Twelve watch manufacturers took up the challenge and were eventually accepted. The so-called ‘Dirty Dozen’ included Buren, Cyma, Eterna, Grana, Jaeger Le-Coultre, Lemania, Longines, IWC, Omega, Record, Timor… and Vertex.
Designed for practicality and maximum legibility, the Dirty Dozen watches were all required to look pretty much alike – black dials, Arabic numerals and a sub register dial with a second hand. The case-back was stamped with W.W.W. (standing not for “world wide web”, but “Watch. Wrist. Waterproof.”) with the ‘broad arrow’ graphic under the 12 as an official signifier of Crown property.
Vertex thrived after the war, becoming one of the top 10 watch producers in Europe during the 1950s. But the dawn of digital and the impending quartz crisis forced Claude Lyons’ company to shut down its watch business in the 1970s. British horology’s premier military marque went missing in action.

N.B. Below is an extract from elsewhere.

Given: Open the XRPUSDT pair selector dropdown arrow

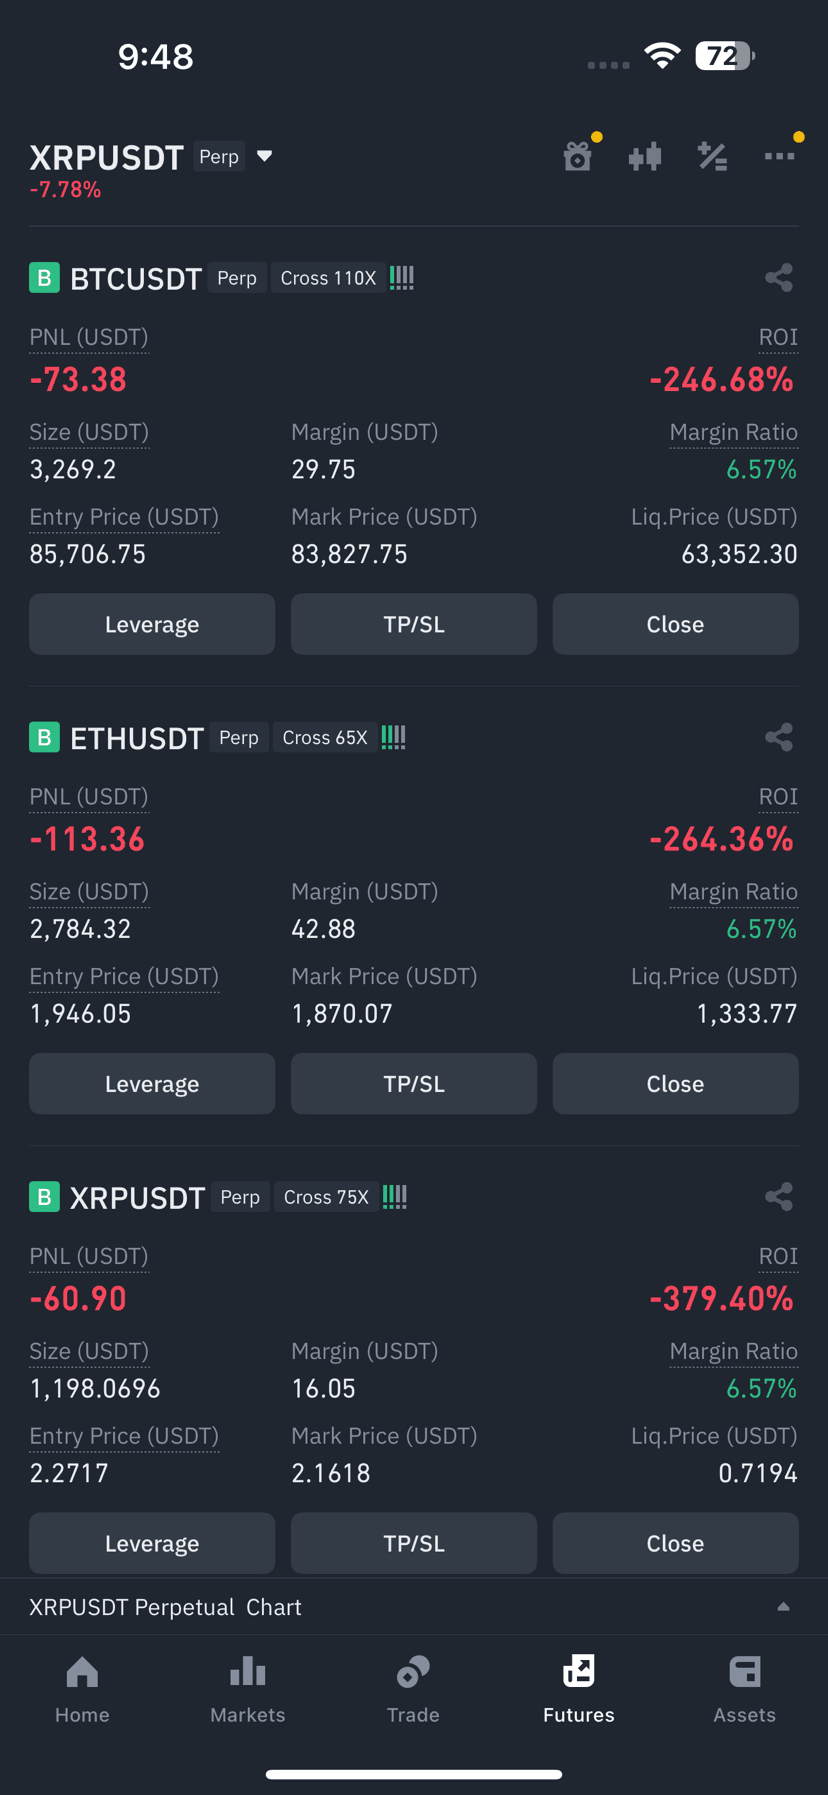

Now, exactly 100 years after its first, Swiss made, British-branded iteration, Vertex is back. Entrepreneur Don Cochrane, great grandson of Claude Lyons, has resurrected the Vertex name, launching its first new watch – the Vertex Model 100 – in more than forty years.“ The Model 100 is a homage to the original Vertex Dirty Dozen watch,” explains Cochrane. “The case is larger – 40mm instead of the original 30mm – but with its Swiss-made ETA 7001 mechanical movement and the ‘broad arrow’ military mark signifying Crown property on the dial, there’s a genuine military narrative going on. It’s incredible to think how many critical decisions must have been made by men wearing Vertex watches over the years.” The price point for handsome, utilitarian chic is around the £2,500 mark.
A private aviation specialist and former head of VIP sales at Aston Martin (he also helped launch the Tesla brand in Europe), Cochrane knows a thing or two about luxury and exclusivity. Which is why you can’t just go out and buy a new Vertex watch. “I’ve been around luxury brands and worked with wealthy people for a long time and I’ve grown not to like the way customers are treated by brands… and how customers treat brands,” he explains. “I don’t like the way that you are defined by the things you buy and defined by the price you pay for them.”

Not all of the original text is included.